**RECORD EXCERPTS:**
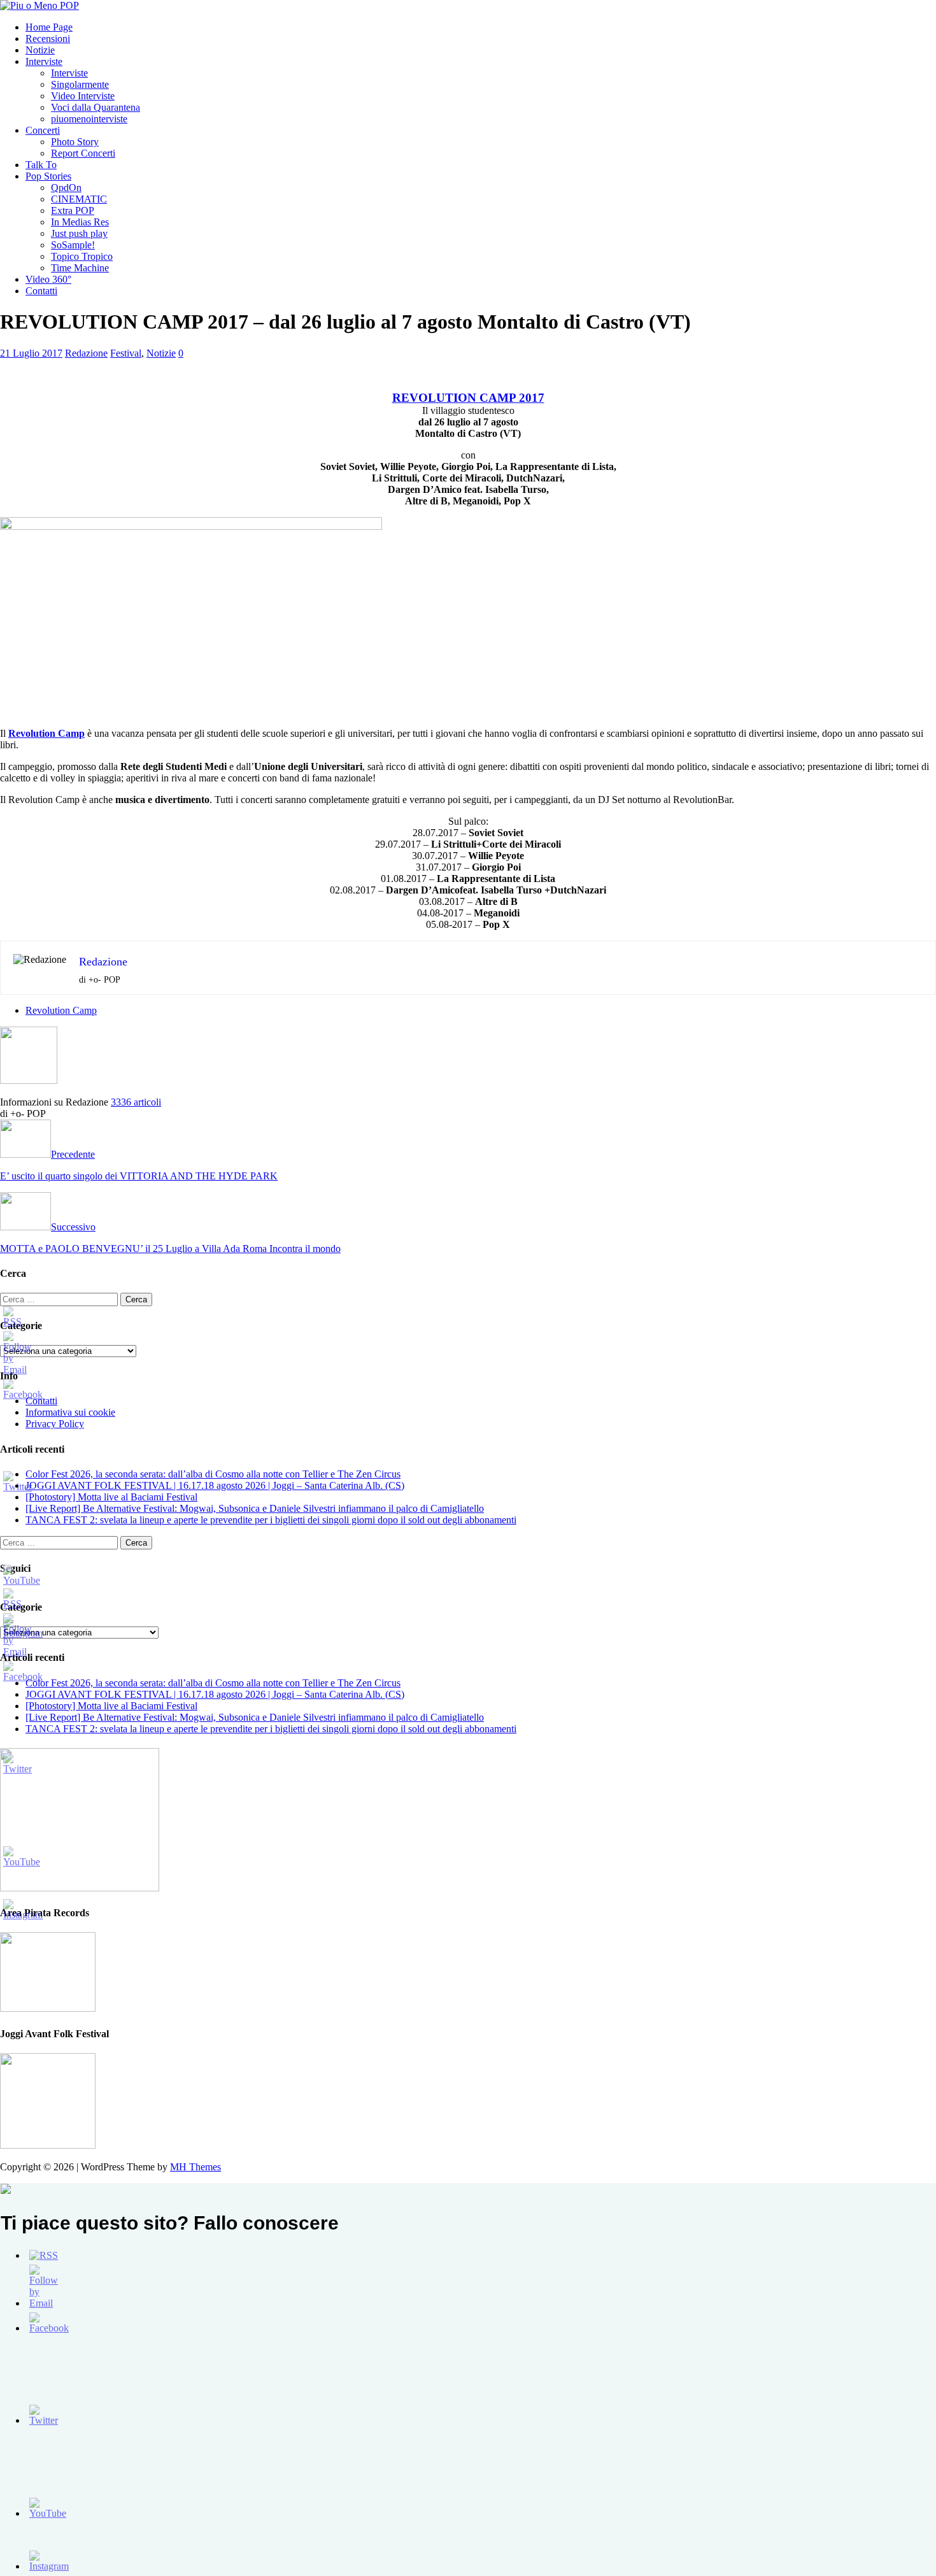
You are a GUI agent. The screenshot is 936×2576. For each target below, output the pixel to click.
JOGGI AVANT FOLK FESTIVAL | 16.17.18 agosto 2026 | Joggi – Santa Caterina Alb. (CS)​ (214, 1485)
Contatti (41, 290)
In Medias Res (80, 222)
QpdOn (66, 187)
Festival (125, 353)
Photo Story (75, 141)
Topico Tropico (82, 256)
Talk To (41, 164)
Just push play (79, 233)
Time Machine (80, 267)
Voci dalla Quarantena (95, 107)
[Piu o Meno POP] (39, 5)
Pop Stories (48, 176)
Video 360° (48, 279)
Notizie (40, 50)
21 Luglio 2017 (31, 353)
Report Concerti (83, 153)
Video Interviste (83, 95)
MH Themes (195, 2166)
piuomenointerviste (89, 118)
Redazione (86, 353)
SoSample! (73, 244)
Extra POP (72, 210)
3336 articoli (136, 1102)
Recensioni (47, 38)
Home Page (49, 27)
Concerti (42, 130)
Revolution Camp (61, 1010)
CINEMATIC (79, 199)
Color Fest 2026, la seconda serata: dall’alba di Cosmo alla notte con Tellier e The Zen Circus (213, 1474)
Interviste (43, 61)
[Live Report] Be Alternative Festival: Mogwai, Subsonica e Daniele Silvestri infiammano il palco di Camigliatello (254, 1508)
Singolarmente (80, 84)
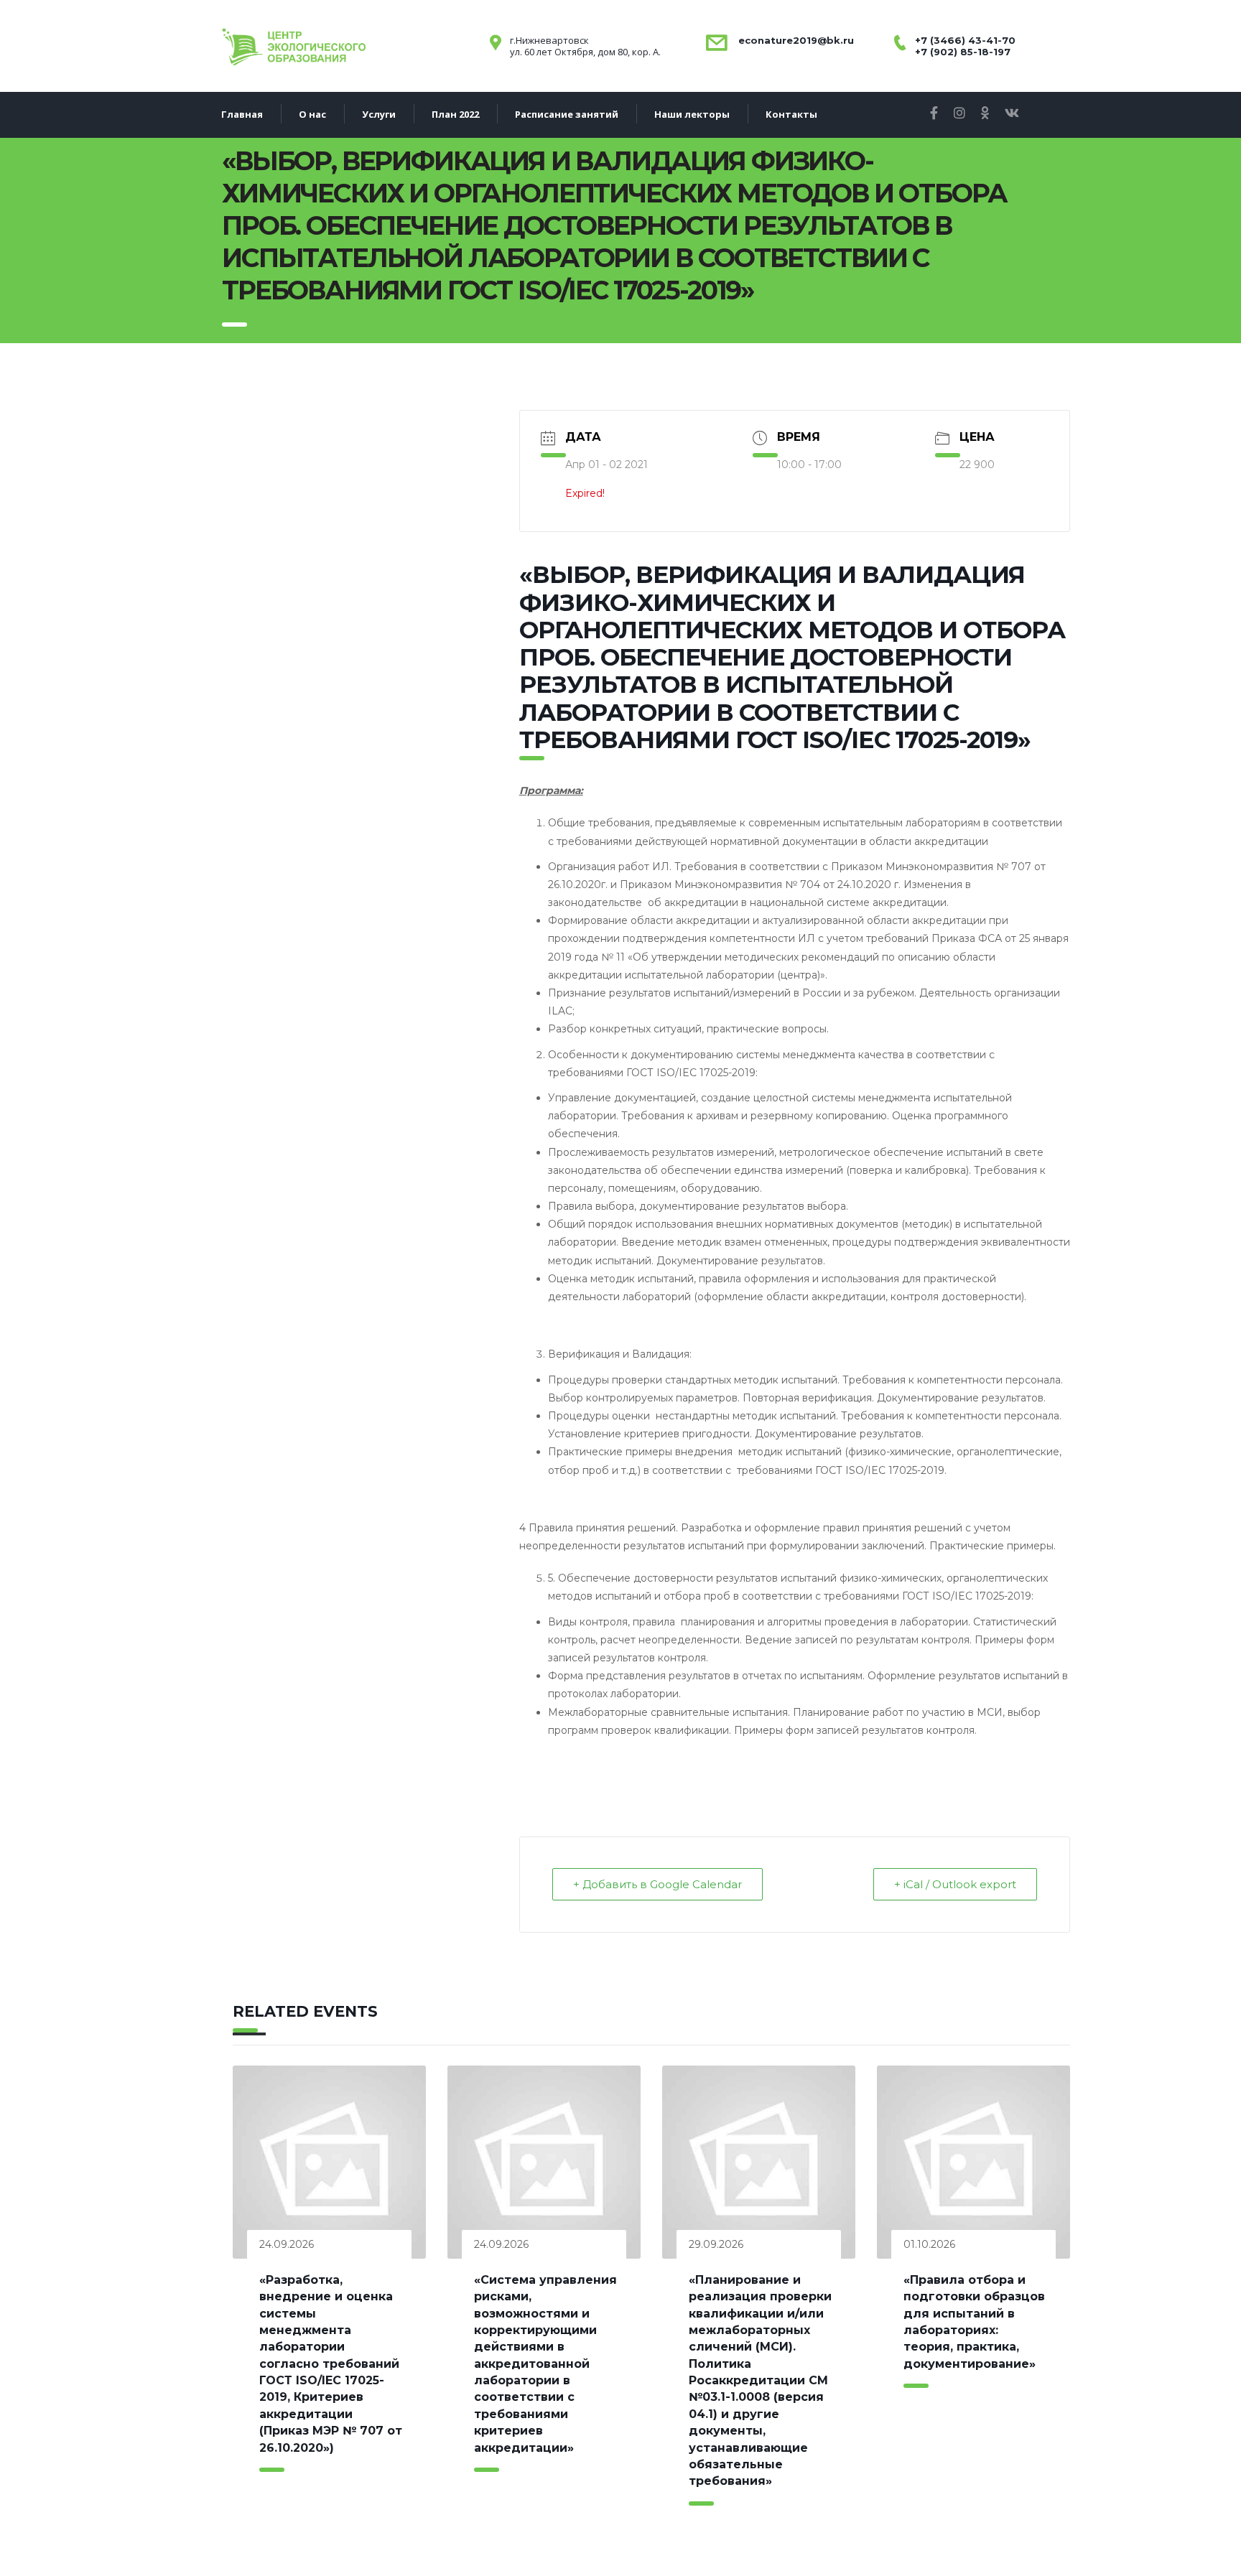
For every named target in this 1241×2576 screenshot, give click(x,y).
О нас (312, 114)
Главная (242, 114)
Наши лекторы (692, 114)
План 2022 (455, 114)
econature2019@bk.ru (794, 40)
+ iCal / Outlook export (955, 1884)
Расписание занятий (566, 114)
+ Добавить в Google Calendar (657, 1884)
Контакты (791, 114)
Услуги (379, 114)
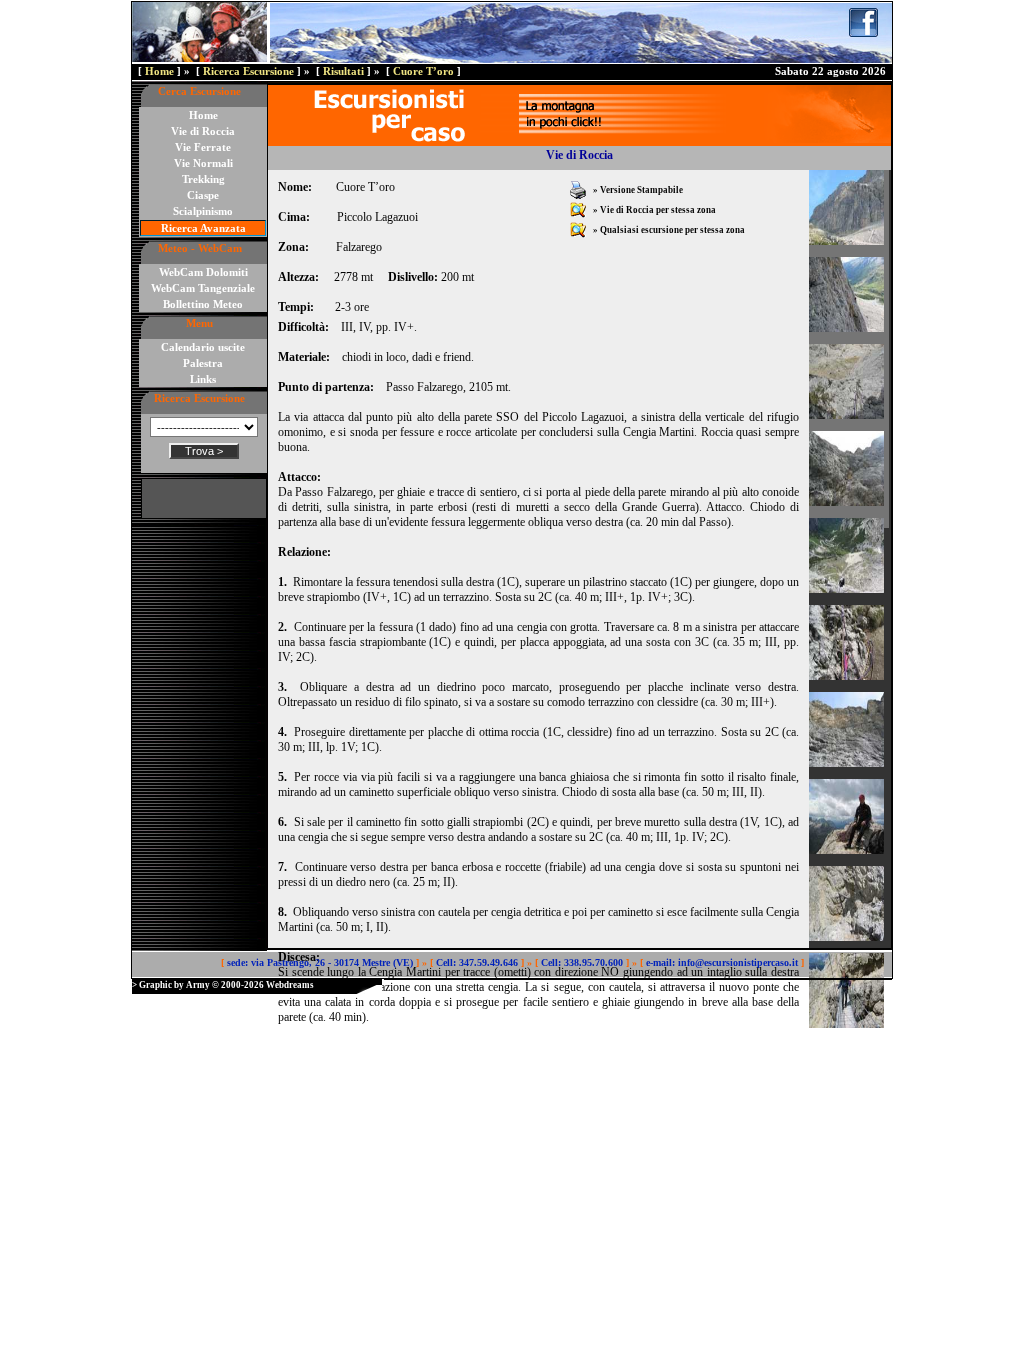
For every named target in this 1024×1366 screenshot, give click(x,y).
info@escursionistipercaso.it (738, 962)
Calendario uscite (203, 347)
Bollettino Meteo (203, 304)
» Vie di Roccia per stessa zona (653, 210)
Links (203, 379)
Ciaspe (203, 195)
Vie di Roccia (203, 131)
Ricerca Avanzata (203, 228)
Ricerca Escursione (248, 71)
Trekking (203, 179)
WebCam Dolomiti (203, 272)
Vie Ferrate (203, 147)
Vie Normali (203, 163)
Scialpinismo (203, 211)
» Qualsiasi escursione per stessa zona (668, 230)
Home (159, 71)
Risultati (343, 71)
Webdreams (290, 985)
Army (198, 985)
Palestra (203, 363)
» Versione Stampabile (637, 190)
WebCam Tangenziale (203, 288)
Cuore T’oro (423, 71)
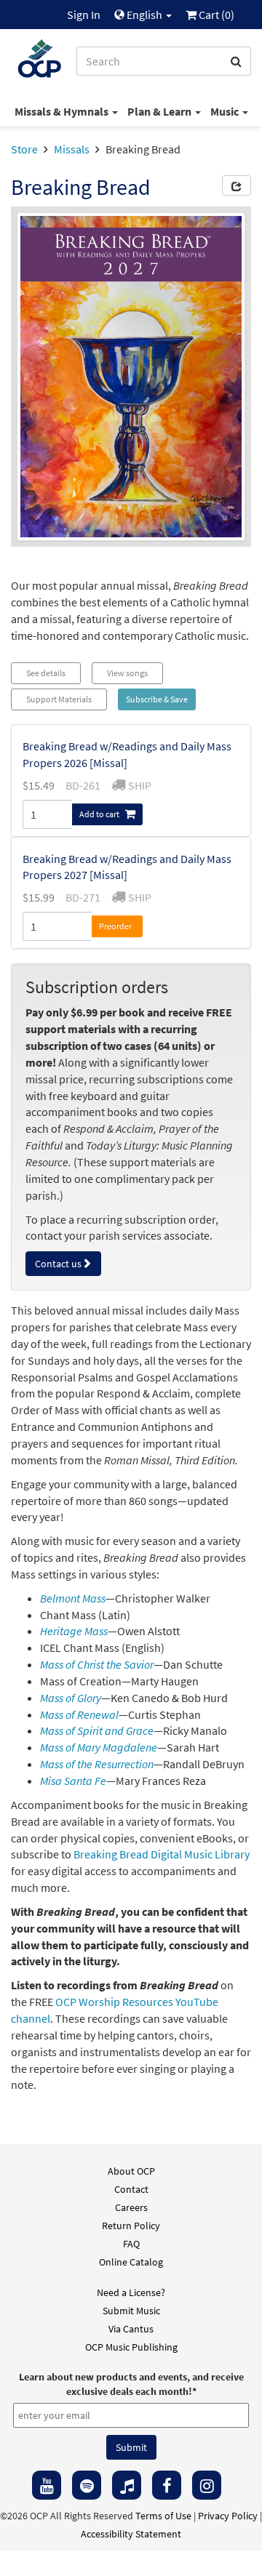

**INSTRUCTIONS TO FOLLOW:** The required output consists only of the lines from the one containing "Scialpinismo (203, 211)" to the last line of the material, reproduced exactly, pictures excluded.

**EXPECTED ANSWER:**
Scialpinismo (203, 211)
» Qualsiasi escursione per stessa zona (668, 230)
Home (159, 71)
Risultati (343, 71)
Webdreams (290, 985)
Army (198, 985)
Palestra (203, 363)
» Versione Stampabile (637, 190)
WebCam Tangenziale (203, 288)
Cuore T’oro (423, 71)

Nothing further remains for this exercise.